Ils tournèrent à droite, puis de nouveau à droite, et la voiture descendit une rampe en forte pente. Le cœur de Richards se décrocha. A en juger par l’écho du moteur, ils étaient dans un parking souterrain.

Un soupir de soulagement lui échappa.

— Votre ticket, m’sieur, dit une voix.

— Tiens, mon gars.

— Rampe 5.

— Merci.

La voiture monta une autre rampe, marqua un arrêt, tourna à droite, à gauche, puis s’arrêta et le moteur fut coupé. Fin du voyage.

Un instant de silence presque total. La portière qui s’ouvre et qui se referme. Des pas ― ce ne pouvait être que Bradley – qui contournent la voiture. Le bruit de la clef dans la serrure du coffre.

— Tu es là, Ben ?

— Non, je suis descendu au dernier contrôle, croassa Richards avec ce qui lui restait de voix.

— Attends un instant... Personne en vue. Ta voiture est garée juste à côté, sur la droite. Tu pourras sortir en vitesse ?

— J’essaierai.

— Fais ton possible. On y va.

La porte du coffre s’ouvrit, laissant entrer la lumière blafarde du parking. Richards se souleva sur un bras et passa une jambe à l’extérieur. Impossible d’en faire davantage. Ses muscles ne lui obéissaient plus. Bradley le prit sous les bras et le tira dehors, puis le soutint jusqu’à la voiture, une Wint verte pas mal cabossée. Il ouvrit la portière côté conducteur et le poussa sur le siège. Un moment plus tard, il s’installait à côté de lui.

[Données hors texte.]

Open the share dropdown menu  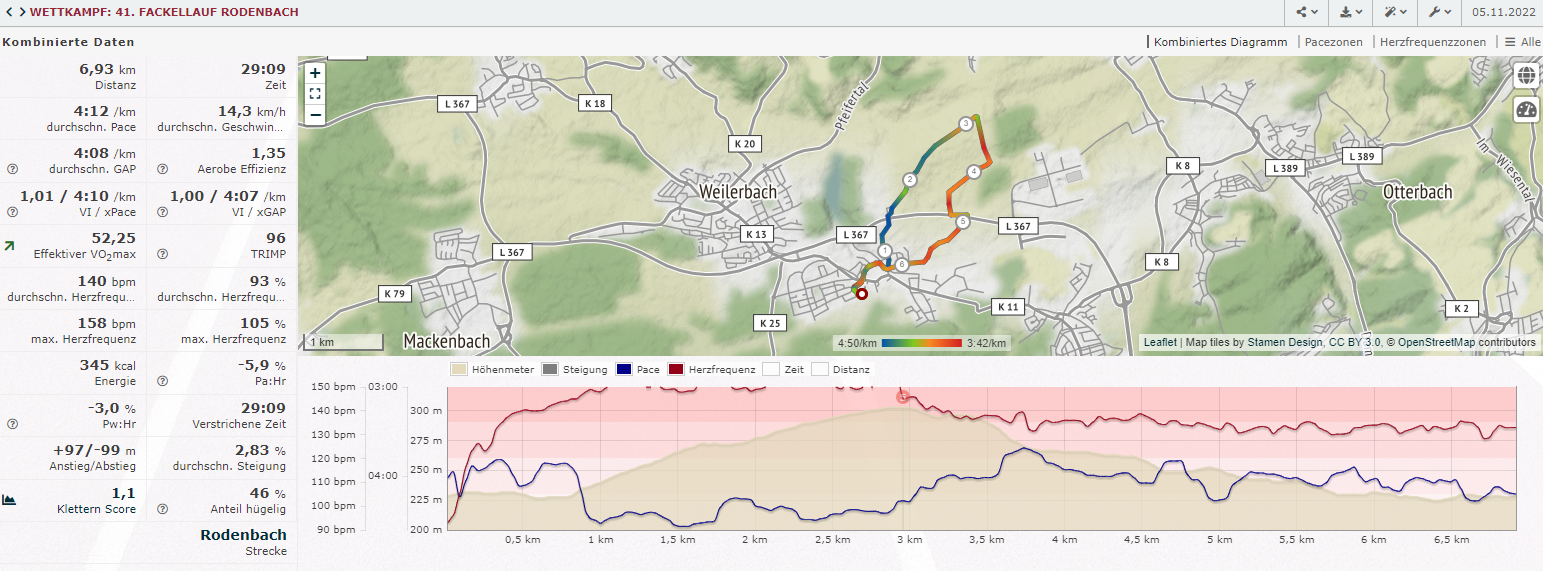coord(1307,13)
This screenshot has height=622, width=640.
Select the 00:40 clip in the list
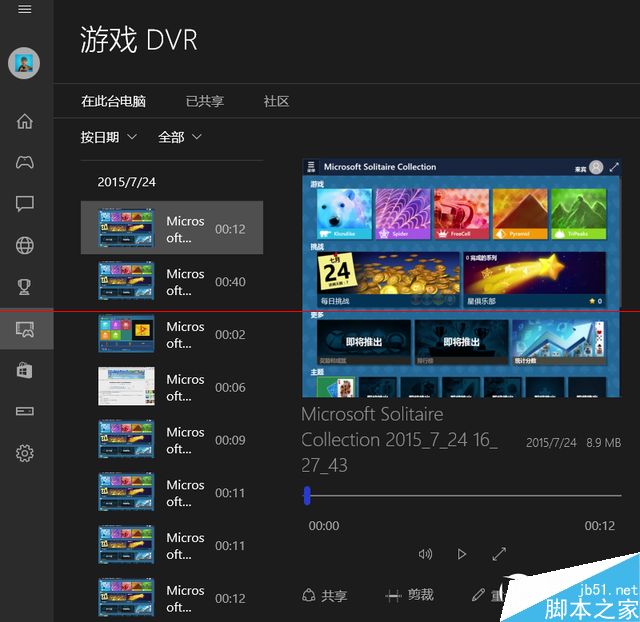tap(172, 281)
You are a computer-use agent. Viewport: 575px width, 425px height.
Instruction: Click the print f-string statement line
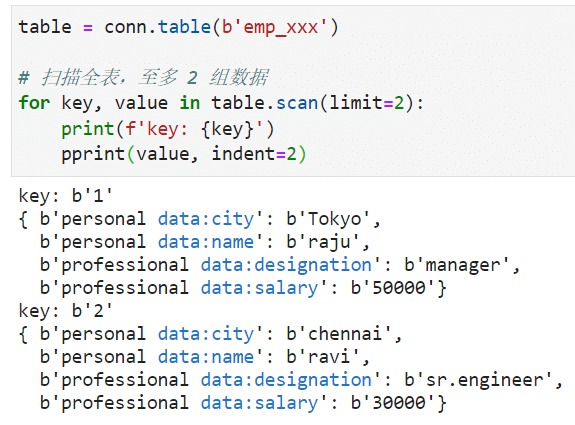pyautogui.click(x=168, y=129)
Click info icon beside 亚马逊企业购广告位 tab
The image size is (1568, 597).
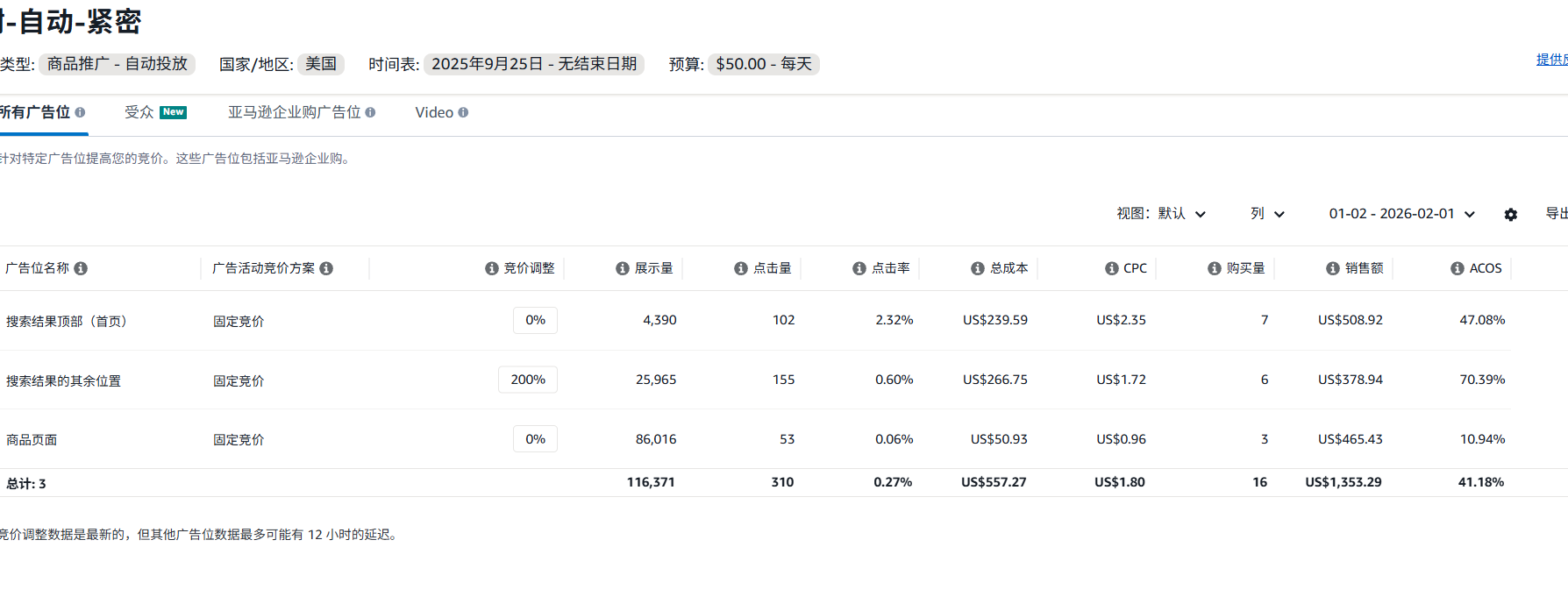[370, 112]
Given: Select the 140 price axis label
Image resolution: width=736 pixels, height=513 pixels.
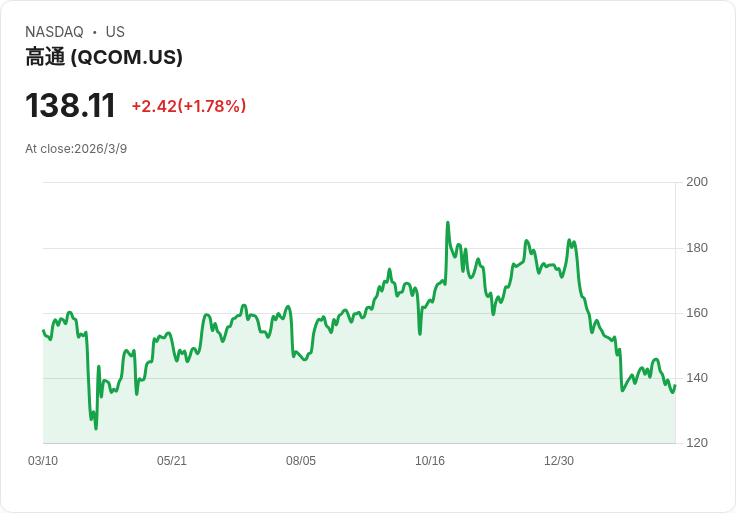Looking at the screenshot, I should tap(697, 378).
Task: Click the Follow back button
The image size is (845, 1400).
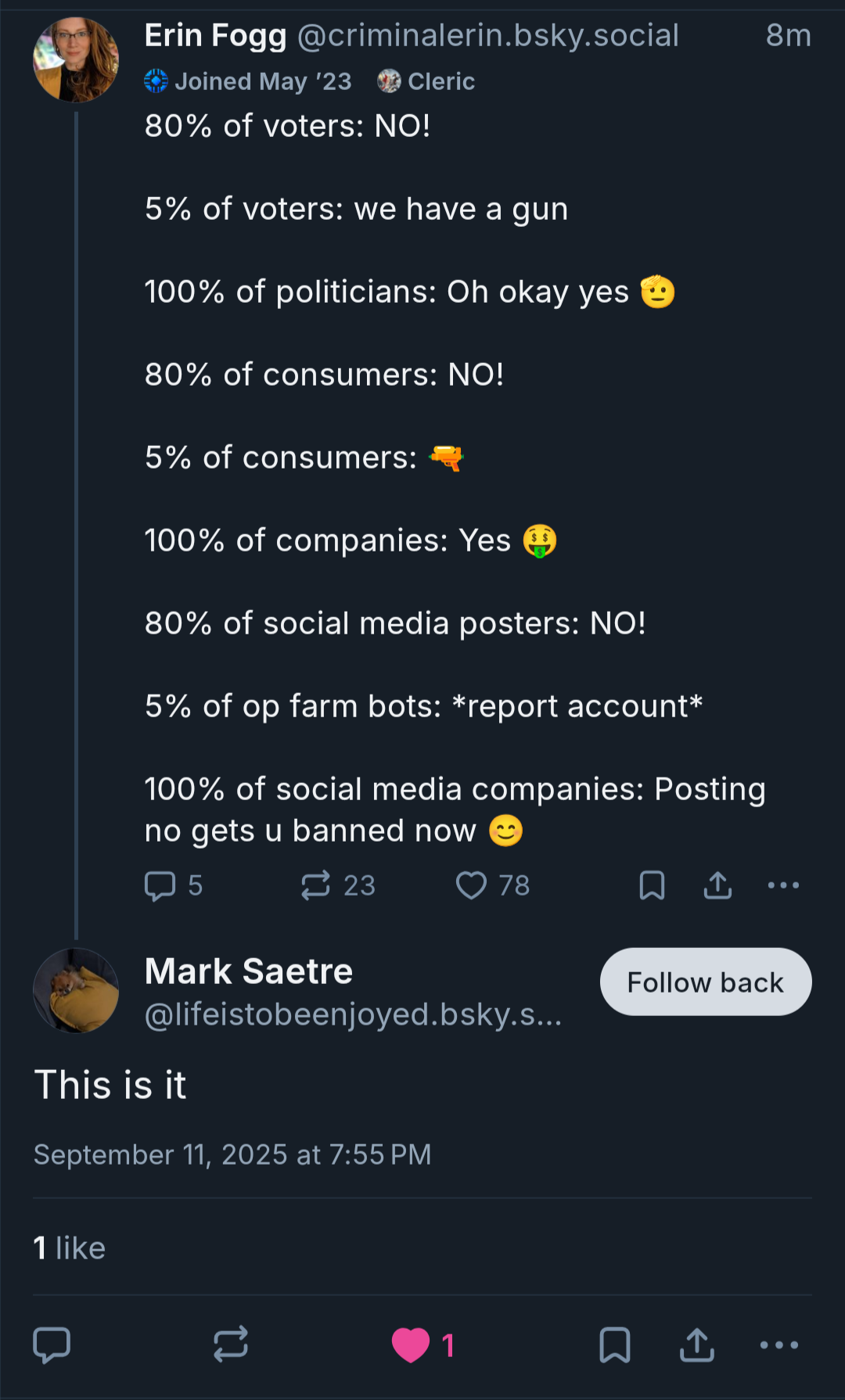Action: click(x=705, y=982)
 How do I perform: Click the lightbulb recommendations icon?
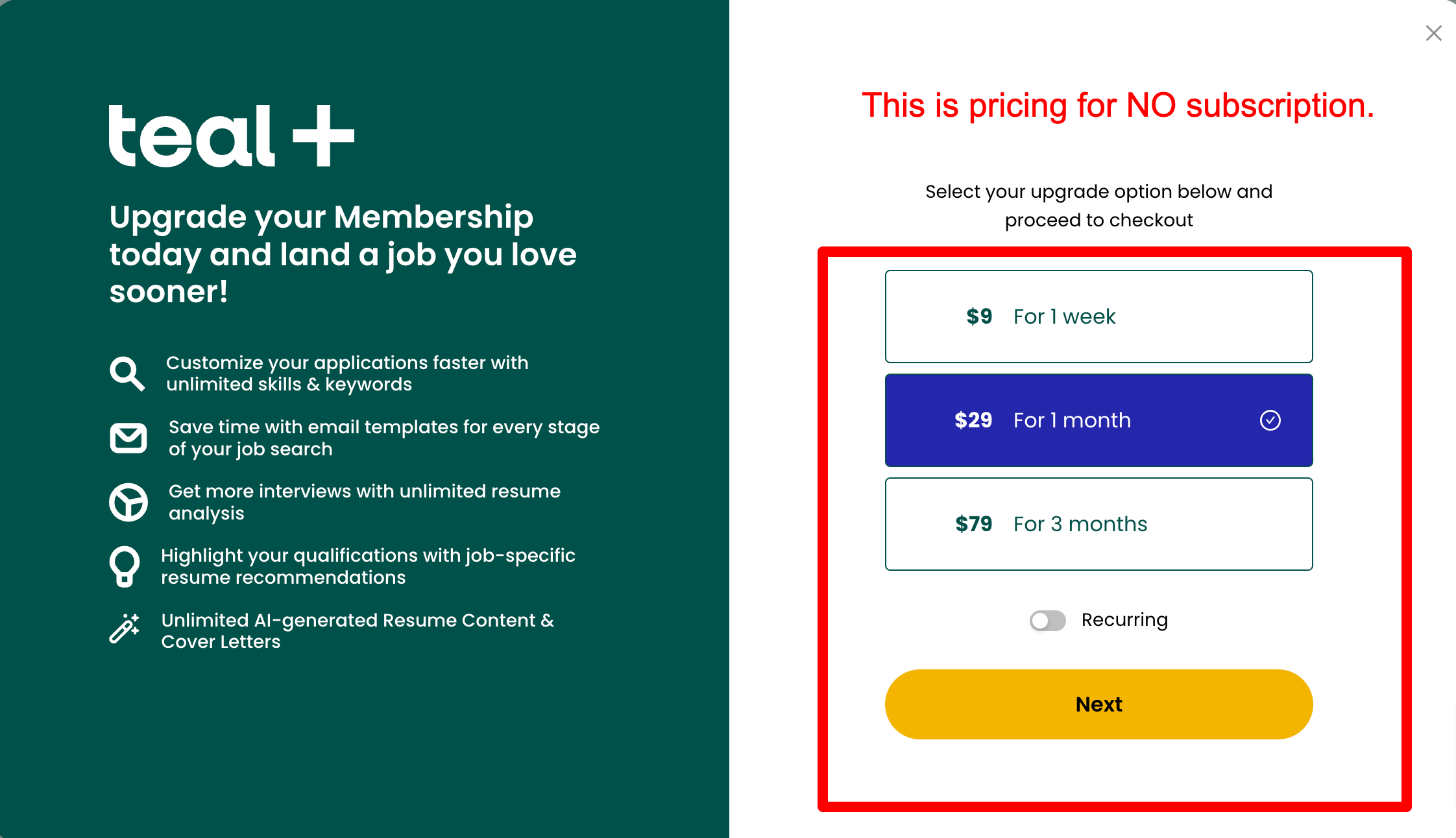coord(125,566)
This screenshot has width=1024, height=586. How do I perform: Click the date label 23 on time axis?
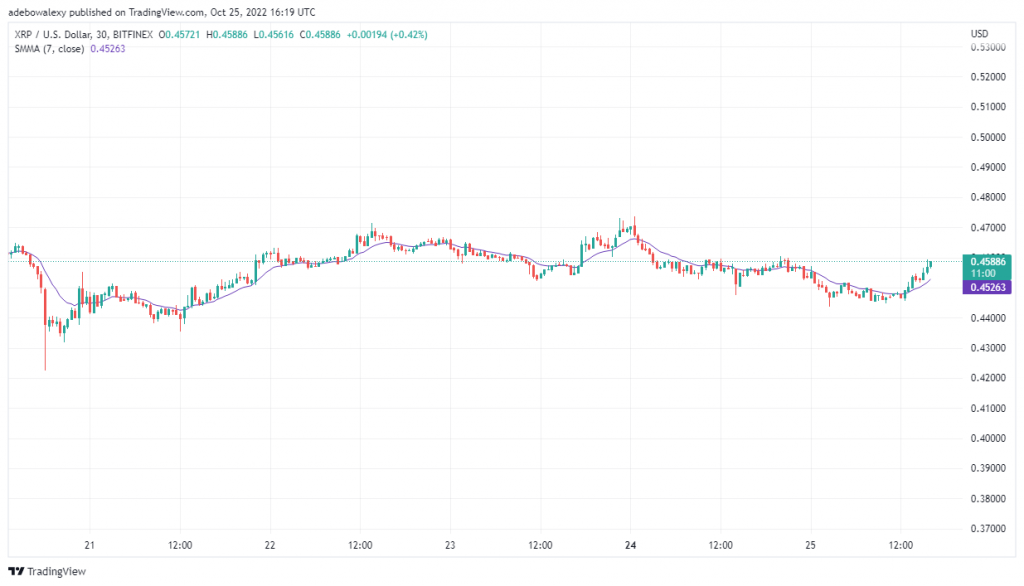[x=450, y=545]
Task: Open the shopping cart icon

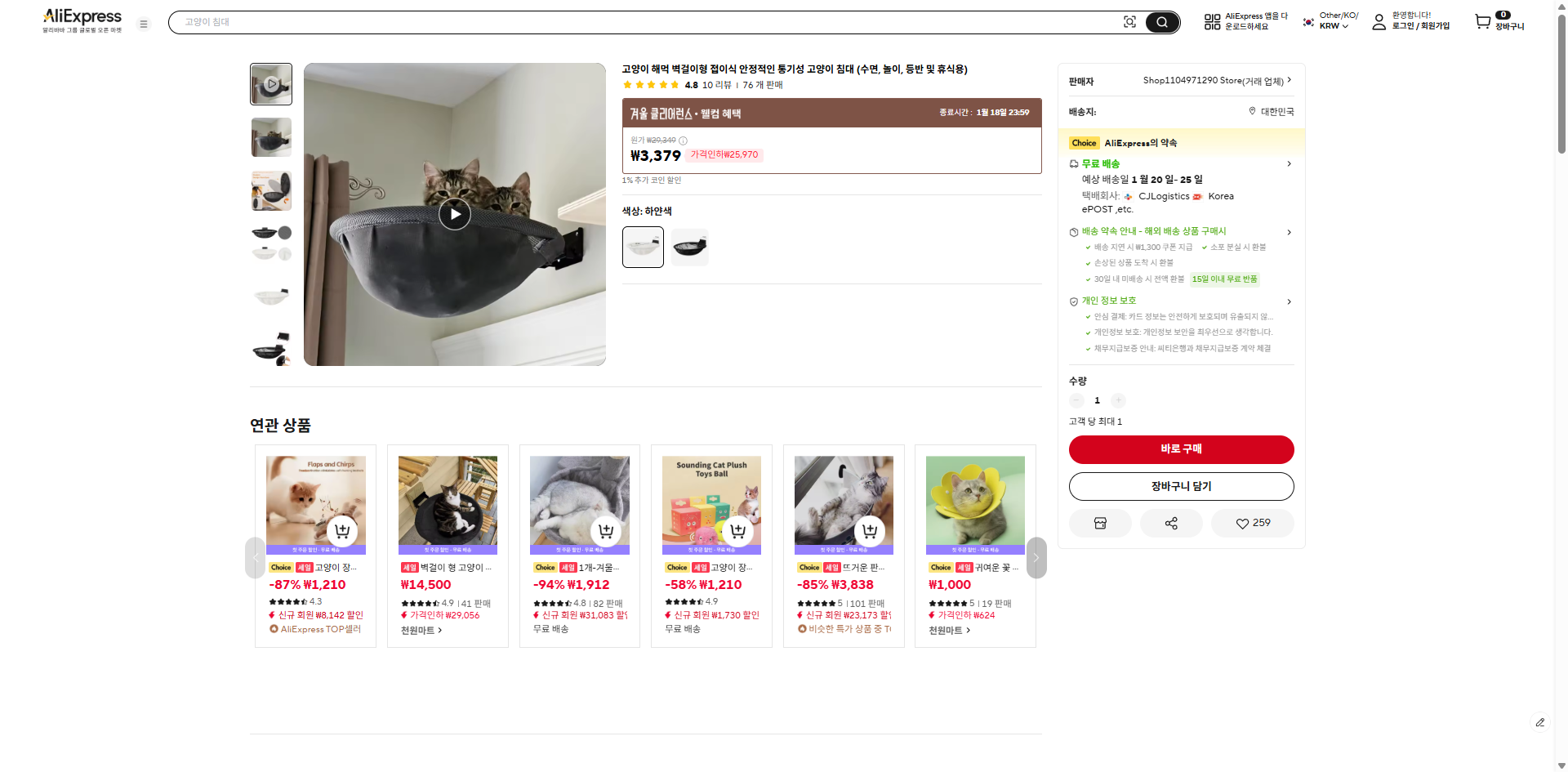Action: (x=1482, y=22)
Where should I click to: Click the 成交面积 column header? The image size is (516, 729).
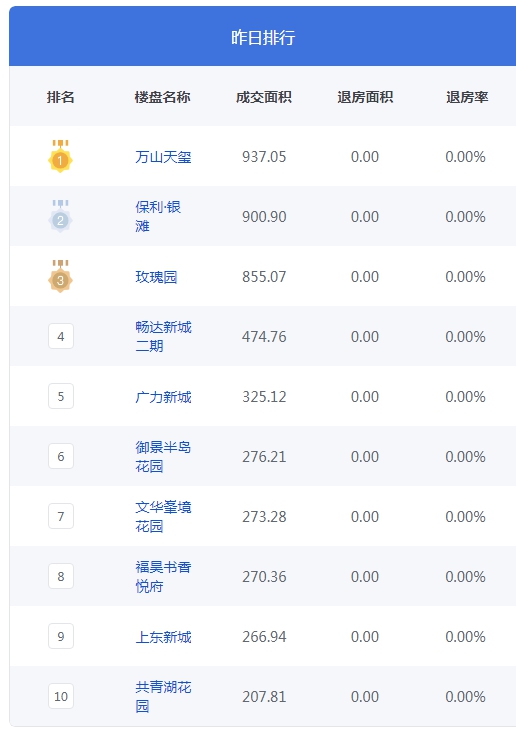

— Eh bien ! dit-il dans un soupir. On y est arrivé, mon vieux. On y est arrivé !

— Ouais... Et ils me doivent deux cents dollars de plus.

Dans la pénombre de la voiture, on ne voyait guère que l’extrémité incandescente de leurs cigarettes, brillant comme de petits yeux. Ils fumèrent en silence.

Compte à rebours...
058

— On y a presque eu droit, au premier barrage, disait Bradley tandis que Richards se massait les bras pour rétablir la circulation. Le cogne a bien failli ouvrir le coffre.

Comme Richards ne répondait pas, il lui demanda :

— Comment te sens-tu ?

— Un peu mieux. Tu peux sortir le portefeuille de ma poche ? Je ne peux pas lever le bras assez haut.

Bradley eut un geste de dédain.

— Plus tard. Je vais t’expliquer ce que Rich et moi avons combiné.